A partire dalla trilogia, dopo la parentesi storica dei romanzi ottocenteschi “La concessione del telefono” (Sellerio, 1998), romanzo “sperimentale” (con generi trasversali che s'intersecano, tra diaristica, epistolografia, articoli giornalistici e rappresentazione teatrale), “La mossa del cavallo” ambientato tra Montelusa e Vigàta (Rizzoli, 1999) e “La scomparsa di Patò” (Mondadori, 2000), con una Sicilia in cui la logica del potere è quella giunta sino ad oggi, la saga di Montalbano, illuminata, a partire dalla fine degli anni Novanta, dalla serie televisiva diretta dal regista Alberto Sironi che riscuote un enorme successo presso il grande pubblico, diventa un lungo romanzo, una costellazione di titoli sempre caratterizzata da una struttura sintagmatica, divenuta anch'essa proverbiale, da “La gita a Tindari” all'ultimo, “Il cuoco dell'Alcyon”, appena pubblicato e in vetta alle classifiche da settimane: una galleria di indimenticabili personaggi maschili e femminili, pronti a balzare dalle pagine e dalla bellissima fotografia delle serie televisive, tra drammi esistenziali, intrighi politico-economici-familiari che strumentalizzano persino la morte e temi sociali che si aprono alle più stringenti vicende della nostra attualità: l'odissea dei migranti, la disoccupazione, la corruzione, il crimine con la terribile piaga dei trafficanti di droga.
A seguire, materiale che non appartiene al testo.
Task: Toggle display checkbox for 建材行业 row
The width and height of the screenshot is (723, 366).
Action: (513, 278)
E, naturalmente, la mafia che tutto pervade e nel cui “rizzaglio” cadono i pesci meno “sperti” (“La rizzagliata”, Sellerio, 2009, è il titolo italiano di un romanzo spagnolo di Camilleri, “La muerte de Amalia Sacerdote”, pubblicato prima in Spagna che in Italia), pur senza mai abbandonare né la produzione saggistica né gli esercizi di romanzi altri.

Come si può stare dentro la Sicilia senza fantasia? si chiedeva Sciascia, e nella Sicilia-mondo Camilleri, che comunque va ben oltre il sicilianismo sciasciano, c'è stato sia con la forza dell'immaginazione sia con la rivoluzione linguistica della sua scrittura, un ibrido che vuole alludere ad una sorta di ideale koinè siciliana, tra dialetto e diglossia, un laboratorio sperimentale divenuto un vero e proprio “dizionario”. In uso, ora, in tutta Italia.